You understood me perfectly.
I ve always been feeding/ pet/ give treats/ attention first to my alpha but have never approved/ignored a bad or pushy behavior. Always taken care of making them respect their spaces.
However I am now a bit worried because, a week ago we had an incident. It was their lunch time and the eldest dogs were eating in the living room while the youngest were eating in the kitchen. While they were eating, the Amazon guy rang the buzzer and I went to answer. At that very moment my two males started to fight. The fact is that I didn’t see who started first. But the youngest one was next to the door, I guess because of the buzzer ( which also happens to be the place where I feed the old ones). So they had two triggers, the door, on one side ( to which they have always reacted very well) and the food on the other side ( here what I guess that happened is that the younger one went to the door and the older one thought he had to protect his food.
After I broke the fight everybody went to their corresponding places. However, I am now worried because today, the young one has tried to approach the old one’s bed that is located on the left side of our bed, whereas his own bed is in front of ours.
Of course this act of his has not been allowed and he has been immediately sent to his place.
Maybe I m wrong but I feel like the fight has made him realize how powerful he is and he is now trying to defy the older one.
What is also weird is that the old one does not want to sleep at my side anymore and prefers to go where the rest of the dog beds.
So my dilema is the following:
Should I Let the old one sleep where he wants to or should I make him stay next to me reaffirming so his status?
I m sure that if i let him go, the youngest one will not lose his opportunity of making himself comfortable beside me.
I wouldn’t like to change their bed positions but I don’t know if I will eventually have to.
thank you very much for answering.
Also, if you have a completely different approach I would love to hear it.
Btw, what breeds do you have in your pack?

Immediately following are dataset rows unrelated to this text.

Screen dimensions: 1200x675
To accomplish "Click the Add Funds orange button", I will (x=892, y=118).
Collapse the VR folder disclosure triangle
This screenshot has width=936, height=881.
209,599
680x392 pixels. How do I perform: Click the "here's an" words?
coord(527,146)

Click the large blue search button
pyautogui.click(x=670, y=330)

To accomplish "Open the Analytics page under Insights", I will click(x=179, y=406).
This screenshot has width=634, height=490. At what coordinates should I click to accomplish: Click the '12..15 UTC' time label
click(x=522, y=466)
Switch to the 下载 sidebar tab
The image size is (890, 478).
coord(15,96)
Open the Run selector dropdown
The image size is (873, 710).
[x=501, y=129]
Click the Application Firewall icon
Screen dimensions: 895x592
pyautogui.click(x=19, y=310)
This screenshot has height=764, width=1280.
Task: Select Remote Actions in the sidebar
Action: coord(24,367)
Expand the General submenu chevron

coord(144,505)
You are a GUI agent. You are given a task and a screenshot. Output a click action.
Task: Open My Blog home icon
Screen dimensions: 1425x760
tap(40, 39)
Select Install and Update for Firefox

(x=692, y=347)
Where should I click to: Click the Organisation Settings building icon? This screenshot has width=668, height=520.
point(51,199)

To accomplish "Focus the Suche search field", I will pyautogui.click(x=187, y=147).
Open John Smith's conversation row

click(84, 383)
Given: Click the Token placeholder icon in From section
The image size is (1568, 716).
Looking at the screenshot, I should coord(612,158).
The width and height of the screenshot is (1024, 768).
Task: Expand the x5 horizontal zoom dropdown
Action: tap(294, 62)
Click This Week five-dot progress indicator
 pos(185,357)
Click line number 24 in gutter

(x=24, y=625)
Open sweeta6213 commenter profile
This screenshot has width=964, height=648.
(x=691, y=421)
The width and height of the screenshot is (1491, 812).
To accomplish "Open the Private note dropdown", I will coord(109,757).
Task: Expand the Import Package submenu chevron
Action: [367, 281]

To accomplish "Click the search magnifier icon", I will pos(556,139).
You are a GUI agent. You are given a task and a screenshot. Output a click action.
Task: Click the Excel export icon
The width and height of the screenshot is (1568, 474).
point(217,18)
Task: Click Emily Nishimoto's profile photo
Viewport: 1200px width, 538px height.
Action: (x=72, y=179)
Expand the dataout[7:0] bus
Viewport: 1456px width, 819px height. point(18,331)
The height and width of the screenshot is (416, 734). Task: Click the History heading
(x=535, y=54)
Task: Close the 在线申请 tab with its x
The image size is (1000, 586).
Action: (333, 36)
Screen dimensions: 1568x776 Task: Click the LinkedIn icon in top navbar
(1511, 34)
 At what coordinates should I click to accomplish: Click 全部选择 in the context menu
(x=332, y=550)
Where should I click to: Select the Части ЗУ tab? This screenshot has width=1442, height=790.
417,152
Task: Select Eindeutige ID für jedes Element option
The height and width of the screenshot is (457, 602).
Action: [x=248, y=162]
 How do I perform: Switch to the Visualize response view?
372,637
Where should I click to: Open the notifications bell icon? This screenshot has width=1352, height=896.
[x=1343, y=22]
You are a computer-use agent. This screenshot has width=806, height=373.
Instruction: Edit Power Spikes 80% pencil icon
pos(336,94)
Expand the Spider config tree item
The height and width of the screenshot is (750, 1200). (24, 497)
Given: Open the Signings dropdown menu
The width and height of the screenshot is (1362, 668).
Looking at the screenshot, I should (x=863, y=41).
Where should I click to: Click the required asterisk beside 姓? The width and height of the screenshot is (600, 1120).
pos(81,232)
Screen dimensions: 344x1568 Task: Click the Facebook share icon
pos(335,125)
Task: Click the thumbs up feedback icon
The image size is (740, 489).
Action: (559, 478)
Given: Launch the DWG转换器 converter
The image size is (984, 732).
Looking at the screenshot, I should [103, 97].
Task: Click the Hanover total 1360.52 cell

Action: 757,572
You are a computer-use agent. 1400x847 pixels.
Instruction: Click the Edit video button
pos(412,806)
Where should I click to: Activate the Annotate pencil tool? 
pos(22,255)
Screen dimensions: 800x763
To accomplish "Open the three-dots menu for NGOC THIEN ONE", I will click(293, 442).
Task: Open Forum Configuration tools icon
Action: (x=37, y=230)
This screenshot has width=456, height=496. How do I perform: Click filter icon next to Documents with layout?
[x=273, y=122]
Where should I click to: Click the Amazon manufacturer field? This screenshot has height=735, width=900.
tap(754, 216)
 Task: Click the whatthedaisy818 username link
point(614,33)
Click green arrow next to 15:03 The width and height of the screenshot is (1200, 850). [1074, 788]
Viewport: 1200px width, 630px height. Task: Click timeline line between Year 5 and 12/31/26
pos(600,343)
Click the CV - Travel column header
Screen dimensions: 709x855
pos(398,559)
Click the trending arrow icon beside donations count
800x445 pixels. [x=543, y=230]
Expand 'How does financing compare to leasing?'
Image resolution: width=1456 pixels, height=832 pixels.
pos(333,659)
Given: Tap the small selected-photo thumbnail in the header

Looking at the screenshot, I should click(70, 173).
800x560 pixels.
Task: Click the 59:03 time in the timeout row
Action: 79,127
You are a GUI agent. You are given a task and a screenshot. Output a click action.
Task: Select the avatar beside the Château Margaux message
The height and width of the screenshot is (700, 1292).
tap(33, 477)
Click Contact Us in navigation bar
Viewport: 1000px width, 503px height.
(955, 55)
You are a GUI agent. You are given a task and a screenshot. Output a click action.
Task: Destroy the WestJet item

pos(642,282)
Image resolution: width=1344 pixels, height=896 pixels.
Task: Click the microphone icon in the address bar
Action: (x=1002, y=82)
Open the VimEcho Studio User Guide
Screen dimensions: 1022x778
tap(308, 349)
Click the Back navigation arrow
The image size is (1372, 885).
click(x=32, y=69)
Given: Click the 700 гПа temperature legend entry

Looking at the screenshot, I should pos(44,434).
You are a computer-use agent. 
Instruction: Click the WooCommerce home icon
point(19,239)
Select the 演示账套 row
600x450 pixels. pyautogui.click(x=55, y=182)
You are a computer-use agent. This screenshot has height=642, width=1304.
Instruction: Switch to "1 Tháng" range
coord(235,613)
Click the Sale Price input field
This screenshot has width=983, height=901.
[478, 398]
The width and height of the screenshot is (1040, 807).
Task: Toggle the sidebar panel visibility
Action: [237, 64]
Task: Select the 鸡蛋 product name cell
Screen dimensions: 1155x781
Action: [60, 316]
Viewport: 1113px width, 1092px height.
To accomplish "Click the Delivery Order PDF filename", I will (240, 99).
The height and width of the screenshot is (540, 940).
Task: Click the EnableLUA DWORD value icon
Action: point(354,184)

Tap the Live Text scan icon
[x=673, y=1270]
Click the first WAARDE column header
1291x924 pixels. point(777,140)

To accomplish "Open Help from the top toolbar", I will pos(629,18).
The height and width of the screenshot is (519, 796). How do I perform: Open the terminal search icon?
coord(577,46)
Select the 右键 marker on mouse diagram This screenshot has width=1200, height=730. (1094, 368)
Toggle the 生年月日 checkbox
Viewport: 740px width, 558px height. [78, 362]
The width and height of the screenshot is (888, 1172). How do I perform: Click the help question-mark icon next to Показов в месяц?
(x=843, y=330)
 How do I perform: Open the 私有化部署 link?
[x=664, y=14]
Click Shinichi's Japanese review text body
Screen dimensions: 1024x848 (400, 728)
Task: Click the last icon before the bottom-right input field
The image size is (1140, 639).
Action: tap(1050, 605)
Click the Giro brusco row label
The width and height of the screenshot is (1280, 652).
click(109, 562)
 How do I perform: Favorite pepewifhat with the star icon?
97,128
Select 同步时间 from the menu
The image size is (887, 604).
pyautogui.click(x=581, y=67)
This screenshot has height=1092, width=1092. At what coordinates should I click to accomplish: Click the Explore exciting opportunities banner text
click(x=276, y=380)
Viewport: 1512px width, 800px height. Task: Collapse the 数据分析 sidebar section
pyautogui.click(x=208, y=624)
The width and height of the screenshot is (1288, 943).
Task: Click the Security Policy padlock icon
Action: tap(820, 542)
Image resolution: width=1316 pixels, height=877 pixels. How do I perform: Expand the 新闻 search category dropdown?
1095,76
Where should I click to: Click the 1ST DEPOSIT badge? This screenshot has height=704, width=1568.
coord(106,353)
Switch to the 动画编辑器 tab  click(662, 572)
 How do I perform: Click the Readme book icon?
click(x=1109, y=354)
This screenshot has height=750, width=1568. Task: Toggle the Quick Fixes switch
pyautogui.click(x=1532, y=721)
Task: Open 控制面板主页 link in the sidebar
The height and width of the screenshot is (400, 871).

If by 'supporting your Alpha' you mean that you always feed, pet, give treats/attention, or whatever to him first, I'd suggest you stop worrying so much about some social hierarchy that you deem important, and simply look more closely at your dogs' individual behavior & reward (with food, attention, etc...) them for acting & responding in the way you want, regardless of what status you've designated them with.
Allowing (or worse, rewarding) rude or pushy behavior out of an individual dog in the group simply because you've decided he's the 'Alpha' and should act that way simply leads the other dogs to act pushy or rude, because (obviously, to them) it seems that's the way to get good stuff.
For example - If I'm going to dole out treats to my four dogs I expect them to sit & wait politely for their treat to be handed to them. Whoever sits the quickest gets the first cookie (regardless if I felt that was an Alpha dog or not) Same with mealtimes - I feed them in whatever order is most convenient for me. There is no 'stealing' of toys or chews allowed by any of the dogs - rude, pushy behavior is NOT tolerated between them & I support all dogs equally in this. If one is lying quietly on a bed & another tries to smash in & shove the other one out, I redirect the second one to a different resting place (unless I already know that those two don't mind snuggling/sharing the space)
In other words, simply reward the behavior you want to see & don't worry about status or think that your dogs are worried about status. They're not - they're worried about getting the good stuff, and since you have the opposable thumbs, you are in control of that.
PS - If I have misinterpreted your situation & this is NOT what's going on, then please forgive me & disregard my advice.